§ What needs to be done
Turn every one of the rows below into a Markdown table with the columns "No." and "Line", numbering each line and leaving out blank lines.

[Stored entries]
'''
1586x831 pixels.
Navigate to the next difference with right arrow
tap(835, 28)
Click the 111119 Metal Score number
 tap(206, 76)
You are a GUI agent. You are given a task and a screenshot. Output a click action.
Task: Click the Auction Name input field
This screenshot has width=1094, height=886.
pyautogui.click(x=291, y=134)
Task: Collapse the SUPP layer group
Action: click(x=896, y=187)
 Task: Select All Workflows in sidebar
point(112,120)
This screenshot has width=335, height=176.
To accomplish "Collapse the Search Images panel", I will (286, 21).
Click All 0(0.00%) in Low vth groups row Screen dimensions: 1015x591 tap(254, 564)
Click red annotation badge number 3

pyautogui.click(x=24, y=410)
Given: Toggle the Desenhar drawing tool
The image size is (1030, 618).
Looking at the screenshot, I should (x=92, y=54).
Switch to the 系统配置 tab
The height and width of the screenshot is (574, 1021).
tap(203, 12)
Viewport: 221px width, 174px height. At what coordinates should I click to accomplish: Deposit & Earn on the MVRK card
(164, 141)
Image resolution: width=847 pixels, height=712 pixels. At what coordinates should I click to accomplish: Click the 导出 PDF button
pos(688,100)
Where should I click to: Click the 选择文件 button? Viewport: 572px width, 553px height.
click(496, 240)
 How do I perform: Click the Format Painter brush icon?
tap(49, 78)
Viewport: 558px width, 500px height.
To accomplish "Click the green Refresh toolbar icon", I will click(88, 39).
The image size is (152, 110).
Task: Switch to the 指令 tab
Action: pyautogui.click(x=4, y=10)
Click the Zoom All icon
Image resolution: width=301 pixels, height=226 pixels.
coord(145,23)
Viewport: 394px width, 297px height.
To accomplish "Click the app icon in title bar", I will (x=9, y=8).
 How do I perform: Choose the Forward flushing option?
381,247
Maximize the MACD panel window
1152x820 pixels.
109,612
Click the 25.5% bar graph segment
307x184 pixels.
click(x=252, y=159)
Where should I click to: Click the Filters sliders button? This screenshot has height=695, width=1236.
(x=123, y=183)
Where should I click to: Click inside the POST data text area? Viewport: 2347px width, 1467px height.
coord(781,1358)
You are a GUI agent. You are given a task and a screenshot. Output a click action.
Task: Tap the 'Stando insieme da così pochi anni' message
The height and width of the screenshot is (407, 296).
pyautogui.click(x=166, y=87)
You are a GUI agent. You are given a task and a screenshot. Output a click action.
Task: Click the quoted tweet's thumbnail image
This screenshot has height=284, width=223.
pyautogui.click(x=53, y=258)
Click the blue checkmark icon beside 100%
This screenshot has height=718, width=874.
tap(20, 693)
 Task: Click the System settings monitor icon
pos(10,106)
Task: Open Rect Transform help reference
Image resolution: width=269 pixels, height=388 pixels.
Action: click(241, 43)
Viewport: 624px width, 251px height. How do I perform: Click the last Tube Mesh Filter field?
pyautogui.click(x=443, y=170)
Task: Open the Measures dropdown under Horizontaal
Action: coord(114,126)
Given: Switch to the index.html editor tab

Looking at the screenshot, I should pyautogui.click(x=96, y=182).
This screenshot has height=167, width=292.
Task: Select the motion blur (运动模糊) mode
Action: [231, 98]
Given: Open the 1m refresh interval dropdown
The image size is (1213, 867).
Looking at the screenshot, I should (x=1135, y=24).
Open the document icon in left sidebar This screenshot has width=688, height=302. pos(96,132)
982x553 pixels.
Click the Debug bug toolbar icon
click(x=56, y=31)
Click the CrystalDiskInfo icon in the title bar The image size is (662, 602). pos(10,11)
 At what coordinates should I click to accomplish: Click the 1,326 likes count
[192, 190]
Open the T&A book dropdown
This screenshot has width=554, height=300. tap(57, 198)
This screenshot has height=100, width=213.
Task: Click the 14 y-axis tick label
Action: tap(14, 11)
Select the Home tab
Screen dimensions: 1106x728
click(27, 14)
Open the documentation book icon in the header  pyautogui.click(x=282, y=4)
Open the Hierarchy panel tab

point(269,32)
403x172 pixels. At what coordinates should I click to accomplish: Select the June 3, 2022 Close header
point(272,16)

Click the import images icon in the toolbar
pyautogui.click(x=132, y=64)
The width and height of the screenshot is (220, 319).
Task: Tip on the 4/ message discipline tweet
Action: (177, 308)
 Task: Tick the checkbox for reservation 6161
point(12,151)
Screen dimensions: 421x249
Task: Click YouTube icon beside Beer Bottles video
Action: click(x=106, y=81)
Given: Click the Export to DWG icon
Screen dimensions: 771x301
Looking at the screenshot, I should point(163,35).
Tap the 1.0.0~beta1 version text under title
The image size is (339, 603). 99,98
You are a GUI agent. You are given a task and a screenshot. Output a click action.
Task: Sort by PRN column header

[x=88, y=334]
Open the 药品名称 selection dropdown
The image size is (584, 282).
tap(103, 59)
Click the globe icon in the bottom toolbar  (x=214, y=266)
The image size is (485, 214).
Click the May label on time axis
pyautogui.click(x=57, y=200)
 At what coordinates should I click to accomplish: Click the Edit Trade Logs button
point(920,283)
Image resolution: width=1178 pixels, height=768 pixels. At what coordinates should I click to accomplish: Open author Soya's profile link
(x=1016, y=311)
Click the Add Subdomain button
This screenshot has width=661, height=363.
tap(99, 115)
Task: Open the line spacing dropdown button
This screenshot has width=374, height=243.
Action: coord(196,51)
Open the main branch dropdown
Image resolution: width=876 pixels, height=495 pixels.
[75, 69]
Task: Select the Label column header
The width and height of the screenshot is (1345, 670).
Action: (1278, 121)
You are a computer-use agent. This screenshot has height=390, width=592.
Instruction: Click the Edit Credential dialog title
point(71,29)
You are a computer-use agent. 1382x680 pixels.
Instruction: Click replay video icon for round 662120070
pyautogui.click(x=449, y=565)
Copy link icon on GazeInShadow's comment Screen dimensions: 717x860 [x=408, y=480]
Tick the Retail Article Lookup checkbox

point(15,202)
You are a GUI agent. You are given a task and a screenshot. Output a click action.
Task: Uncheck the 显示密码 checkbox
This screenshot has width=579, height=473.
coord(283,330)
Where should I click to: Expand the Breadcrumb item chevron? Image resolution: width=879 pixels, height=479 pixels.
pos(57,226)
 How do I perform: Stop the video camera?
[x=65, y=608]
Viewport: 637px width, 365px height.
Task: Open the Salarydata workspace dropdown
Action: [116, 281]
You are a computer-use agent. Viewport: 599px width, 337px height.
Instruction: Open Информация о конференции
'''
§ Problem solution
| No. | Line |
|---|---|
| 1 | 1586x831 pixels. |
| 2 | Navigate to the next difference with right arrow |
| 3 | tap(835, 28) |
| 4 | Click the 111119 Metal Score number |
| 5 |  tap(206, 76) |
| 6 | You are a GUI agent. You are given a task and a screenshot. Output a click action. |
| 7 | Task: Click the Auction Name input field |
| 8 | This screenshot has width=1094, height=886. |
| 9 | pyautogui.click(x=291, y=134) |
| 10 | Task: Collapse the SUPP layer group |
| 11 | Action: click(x=896, y=187) |
| 12 |  Task: Select All Workflows in sidebar |
| 13 | point(112,120) |
| 14 | This screenshot has width=335, height=176. |
| 15 | To accomplish "Collapse the Search Images panel", I will (286, 21). |
| 16 | Click All 0(0.00%) in Low vth groups row Screen dimensions: 1015x591 tap(254, 564) |
| 17 | Click red annotation badge number 3 |
| 18 | pyautogui.click(x=24, y=410) |
| 19 | Given: Toggle the Desenhar drawing tool |
| 20 | The image size is (1030, 618). |
| 21 | Looking at the screenshot, I should (x=92, y=54). |
| 22 | Switch to the 系统配置 tab |
| 23 | The height and width of the screenshot is (574, 1021). |
| 24 | tap(203, 12) |
| 25 | Viewport: 221px width, 174px height. At what coordinates should I click to accomplish: Deposit & Earn on the MVRK card |
| 26 | (164, 141) |
| 27 | Image resolution: width=847 pixels, height=712 pixels. At what coordinates should I click to accomplish: Click the 导出 PDF button |
| 28 | pos(688,100) |
| 29 | Where should I click to: Click the 选择文件 button? Viewport: 572px width, 553px height. |
| 30 | click(496, 240) |
| 31 |  How do I perform: Click the Format Painter brush icon? |
| 32 | tap(49, 78) |
| 33 | Viewport: 558px width, 500px height. |
| 34 | To accomplish "Click the green Refresh toolbar icon", I will click(88, 39). |
| 35 | The image size is (152, 110). |
| 36 | Task: Switch to the 指令 tab |
| 37 | Action: pyautogui.click(x=4, y=10) |
| 38 | Click the Zoom All icon |
| 39 | Image resolution: width=301 pixels, height=226 pixels. |
| 40 | coord(145,23) |
| 41 | Viewport: 394px width, 297px height. |
| 42 | To accomplish "Click the app icon in title bar", I will (x=9, y=8). |
| 43 |  How do I perform: Choose the Forward flushing option? |
| 44 | 381,247 |
| 45 | Maximize the MACD panel window |
| 46 | 1152x820 pixels. |
| 47 | 109,612 |
| 48 | Click the 25.5% bar graph segment |
| 49 | 307x184 pixels. |
| 50 | click(x=252, y=159) |
| 51 | Where should I click to: Click the Filters sliders button? This screenshot has height=695, width=1236. |
| 52 | (x=123, y=183) |
| 53 | Where should I click to: Click inside the POST data text area? Viewport: 2347px width, 1467px height. |
| 54 | coord(781,1358) |
| 55 | You are a GUI agent. You are given a task and a screenshot. Output a click action. |
| 56 | Task: Tap the 'Stando insieme da così pochi anni' message |
| 57 | The height and width of the screenshot is (407, 296). |
| 58 | pyautogui.click(x=166, y=87) |
| 59 | You are a GUI agent. You are given a task and a screenshot. Output a click action. |
| 60 | Task: Click the quoted tweet's thumbnail image |
| 61 | This screenshot has height=284, width=223. |
| 62 | pyautogui.click(x=53, y=258) |
| 63 | Click the blue checkmark icon beside 100% |
| 64 | This screenshot has height=718, width=874. |
| 65 | tap(20, 693) |
| 66 |  Task: Click the System settings monitor icon |
| 67 | pos(10,106) |
| 68 | Task: Open Rect Transform help reference |
| 69 | Image resolution: width=269 pixels, height=388 pixels. |
| 70 | Action: click(241, 43) |
| 71 | Viewport: 624px width, 251px height. How do I perform: Click the last Tube Mesh Filter field? |
| 72 | pyautogui.click(x=443, y=170) |
| 73 | Task: Open the Measures dropdown under Horizontaal |
| 74 | Action: coord(114,126) |
| 75 | Given: Switch to the index.html editor tab |
| 76 | Looking at the screenshot, I should pyautogui.click(x=96, y=182). |
| 77 | This screenshot has height=167, width=292. |
| 78 | Task: Select the motion blur (运动模糊) mode |
| 79 | Action: [231, 98] |
| 80 | Given: Open the 1m refresh interval dropdown |
| 81 | The image size is (1213, 867). |
| 82 | Looking at the screenshot, I should (x=1135, y=24). |
| 83 | Open the document icon in left sidebar This screenshot has width=688, height=302. pos(96,132) |
| 84 | 982x553 pixels. |
| 85 | Click the Debug bug toolbar icon |
| 86 | click(x=56, y=31) |
| 87 | Click the CrystalDiskInfo icon in the title bar The image size is (662, 602). pos(10,11) |
| 88 |  At what coordinates should I click to accomplish: Click the 1,326 likes count |
| 89 | [192, 190] |
| 90 | Open the T&A book dropdown |
| 91 | This screenshot has width=554, height=300. tap(57, 198) |
| 92 | This screenshot has height=100, width=213. |
| 93 | Task: Click the 14 y-axis tick label |
| 94 | Action: tap(14, 11) |
| 95 | Select the Home tab |
| 96 | Screen dimensions: 1106x728 |
| 97 | click(27, 14) |
| 98 | Open the documentation book icon in the header  pyautogui.click(x=282, y=4) |
| 99 | Open the Hierarchy panel tab |
| 100 | point(269,32) |
| 101 | 403x172 pixels. At what coordinates should I click to accomplish: Select the June 3, 2022 Close header |
| 102 | point(272,16) |
| 103 | Click the import images icon in the toolbar |
| 104 | pyautogui.click(x=132, y=64) |
| 105 | The width and height of the screenshot is (220, 319). |
| 106 | Task: Tip on the 4/ message discipline tweet |
| 107 | Action: (177, 308) |
| 108 |  Task: Tick the checkbox for reservation 6161 |
| 109 | point(12,151) |
| 110 | Screen dimensions: 421x249 |
| 111 | Task: Click YouTube icon beside Beer Bottles video |
| 112 | Action: click(x=106, y=81) |
| 113 | Given: Click the Export to DWG icon |
| 114 | Screen dimensions: 771x301 |
| 115 | Looking at the screenshot, I should point(163,35). |
| 116 | Tap the 1.0.0~beta1 version text under title |
| 117 | The image size is (339, 603). 99,98 |
| 118 | You are a GUI agent. You are given a task and a screenshot. Output a click action. |
| 119 | Task: Sort by PRN column header |
| 120 | [x=88, y=334] |
| 121 | Open the 药品名称 selection dropdown |
| 122 | The image size is (584, 282). |
| 123 | tap(103, 59) |
| 124 | Click the globe icon in the bottom toolbar  (x=214, y=266) |
| 125 | The image size is (485, 214). |
| 126 | Click the May label on time axis |
| 127 | pyautogui.click(x=57, y=200) |
| 128 |  At what coordinates should I click to accomplish: Click the Edit Trade Logs button |
| 129 | point(920,283) |
| 130 | Image resolution: width=1178 pixels, height=768 pixels. At what coordinates should I click to accomplish: Open author Soya's profile link |
| 131 | (x=1016, y=311) |
| 132 | Click the Add Subdomain button |
| 133 | This screenshot has width=661, height=363. |
| 134 | tap(99, 115) |
| 135 | Task: Open the line spacing dropdown button |
| 136 | This screenshot has width=374, height=243. |
| 137 | Action: coord(196,51) |
| 138 | Open the main branch dropdown |
| 139 | Image resolution: width=876 pixels, height=495 pixels. |
| 140 | [75, 69] |
| 141 | Task: Select the Label column header |
| 142 | The width and height of the screenshot is (1345, 670). |
| 143 | Action: (1278, 121) |
| 144 | You are a computer-use agent. This screenshot has height=390, width=592. |
| 145 | Instruction: Click the Edit Credential dialog title |
| 146 | point(71,29) |
| 147 | You are a computer-use agent. 1382x680 pixels. |
| 148 | Instruction: Click replay video icon for round 662120070 |
| 149 | pyautogui.click(x=449, y=565) |
| 150 | Copy link icon on GazeInShadow's comment Screen dimensions: 717x860 [x=408, y=480] |
| 151 | Tick the Retail Article Lookup checkbox |
| 152 | point(15,202) |
| 153 | You are a GUI agent. You are given a task and a screenshot. Output a click action. |
| 154 | Task: Uncheck the 显示密码 checkbox |
| 155 | This screenshot has width=579, height=473. |
| 156 | coord(283,330) |
| 157 | Where should I click to: Expand the Breadcrumb item chevron? Image resolution: width=879 pixels, height=479 pixels. |
| 158 | pos(57,226) |
| 159 |  How do I perform: Stop the video camera? |
| 160 | [x=65, y=608] |
| 161 | Viewport: 637px width, 365px height. |
| 162 | Task: Open the Salarydata workspace dropdown |
| 163 | Action: [116, 281] |
| 164 | You are a computer-use agent. Viewport: 599px width, 337px height. |
| 165 | Instruction: Open Информация о конференции |